Interactivity (move / resize / buttons)
.Movable(bool) // drag the title bar to move (default true)
.Resizable(bool) // drag edges/grip to resize (default true)
.WithResizeDirections(ResizeBorderDirections) // which edges allow resize
.Closable(bool) // show/allow the close button (default true)
.Minimizable(bool) / .Maximizable(bool)
.HideCloseButton() / .HideTitleButtons()
.HideTitle() // hide the title text (frame/buttons remain)
These govern the bordered chrome. A Frameless window has no chrome, so these mouse affordances
have nowhere to live (the flags keep their values but are inert for mouse interaction — capability via
SetPosition/SetSize is unaffected).
Modal windows
.AsModal() // or .WithModal(true)
A modal window blocks interaction with windows beneath it until it closes. Combine with a
TaskCompletionSource for await-style dialogs — see DIALOGS.md.
Events
.OnShown(handler)
.OnActivated(handler) / .OnDeactivated(handler)
.OnKeyPressed(handler) // KeyPressedEventArgs; set e.Handled to consume
.OnClosing(handler) // ClosingEventArgs; can veto via the args
.OnClosed(handler)
.OnResize(handler)
.OnStateChanged(handler)
A common idiom is closing on ESC:
.OnKeyPressed((sender, e) =>
{
if (e.KeyInfo.Key == ConsoleKey.Escape)
{
windowSystem.CloseWindow(window);
e.Handled = true;
}
})
This is the standard way to make a Frameless window closable, since it has no close button.

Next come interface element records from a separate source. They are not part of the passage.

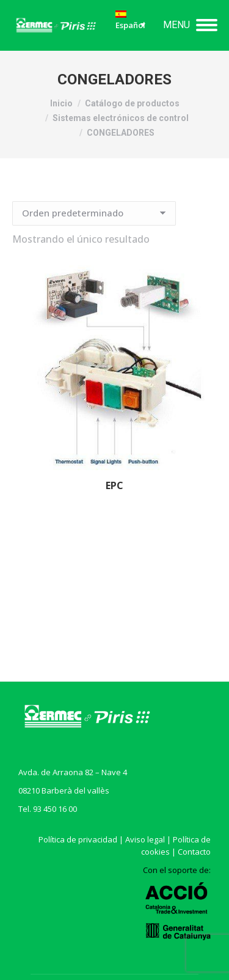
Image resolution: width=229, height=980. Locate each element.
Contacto (194, 852)
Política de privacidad (78, 839)
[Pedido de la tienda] (94, 213)
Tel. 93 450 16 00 (48, 809)
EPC (114, 485)
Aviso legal (145, 839)
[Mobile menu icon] (190, 25)
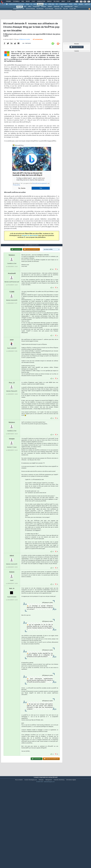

Moving and resizing in code
These work for any window, including frameless ones:
window.SetPosition(new Point(x, y)); // move
window.SetSize(width, height); // resize
⚠️ Threading: mutate window properties (including
Title,BorderStyle,Padding, position, size) on the UI thread. From a background thread, marshal viawindowSystem.EnqueueOnUIThread(() => { ... }). See THREADING_AND_ASYNC.md.